What needs to be done :: Only the lines from the one containing "Open Messenger in the Opera sidebar" to the end of the listing below are wanted, repeated exactly.
:::
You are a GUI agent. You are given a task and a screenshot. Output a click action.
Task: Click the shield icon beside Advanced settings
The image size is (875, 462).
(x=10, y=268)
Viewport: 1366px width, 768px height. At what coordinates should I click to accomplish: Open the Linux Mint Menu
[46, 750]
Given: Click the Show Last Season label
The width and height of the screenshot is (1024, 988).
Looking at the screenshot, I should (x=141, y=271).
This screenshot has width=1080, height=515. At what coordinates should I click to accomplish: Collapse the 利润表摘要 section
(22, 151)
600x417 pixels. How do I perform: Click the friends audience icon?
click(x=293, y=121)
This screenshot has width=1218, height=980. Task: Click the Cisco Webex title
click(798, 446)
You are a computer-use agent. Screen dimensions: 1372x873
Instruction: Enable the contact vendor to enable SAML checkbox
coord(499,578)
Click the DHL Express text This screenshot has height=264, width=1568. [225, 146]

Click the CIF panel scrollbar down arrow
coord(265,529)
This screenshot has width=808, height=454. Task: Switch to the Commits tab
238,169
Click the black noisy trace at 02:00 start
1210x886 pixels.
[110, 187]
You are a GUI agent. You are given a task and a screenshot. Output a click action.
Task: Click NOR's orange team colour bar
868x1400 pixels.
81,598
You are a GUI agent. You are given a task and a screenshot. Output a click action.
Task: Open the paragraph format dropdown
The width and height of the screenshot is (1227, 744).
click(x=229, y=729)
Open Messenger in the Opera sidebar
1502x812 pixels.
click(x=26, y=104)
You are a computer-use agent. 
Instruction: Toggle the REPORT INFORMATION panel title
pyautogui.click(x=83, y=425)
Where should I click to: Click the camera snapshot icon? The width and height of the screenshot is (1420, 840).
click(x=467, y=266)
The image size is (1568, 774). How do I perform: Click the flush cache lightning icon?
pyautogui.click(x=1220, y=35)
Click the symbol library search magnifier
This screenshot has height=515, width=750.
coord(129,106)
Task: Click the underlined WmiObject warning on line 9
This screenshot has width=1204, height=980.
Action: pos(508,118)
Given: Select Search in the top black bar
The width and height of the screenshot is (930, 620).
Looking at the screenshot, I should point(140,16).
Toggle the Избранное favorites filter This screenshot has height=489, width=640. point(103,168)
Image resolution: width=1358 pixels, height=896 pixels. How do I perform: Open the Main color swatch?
:::
Finished task ::
Open Messenger in the Opera sidebar
1502x812 pixels.
click(x=26, y=104)
You are a computer-use agent. 
Instruction: Toggle the REPORT INFORMATION panel title
pyautogui.click(x=83, y=425)
Where should I click to: Click the camera snapshot icon? The width and height of the screenshot is (1420, 840).
click(x=467, y=266)
The image size is (1568, 774). How do I perform: Click the flush cache lightning icon?
pyautogui.click(x=1220, y=35)
Click the symbol library search magnifier
This screenshot has height=515, width=750.
coord(129,106)
Task: Click the underlined WmiObject warning on line 9
This screenshot has width=1204, height=980.
Action: pos(508,118)
Given: Select Search in the top black bar
The width and height of the screenshot is (930, 620).
Looking at the screenshot, I should point(140,16).
Toggle the Избранное favorites filter This screenshot has height=489, width=640. point(103,168)
Image resolution: width=1358 pixels, height=896 pixels. How do I perform: Open the Main color swatch?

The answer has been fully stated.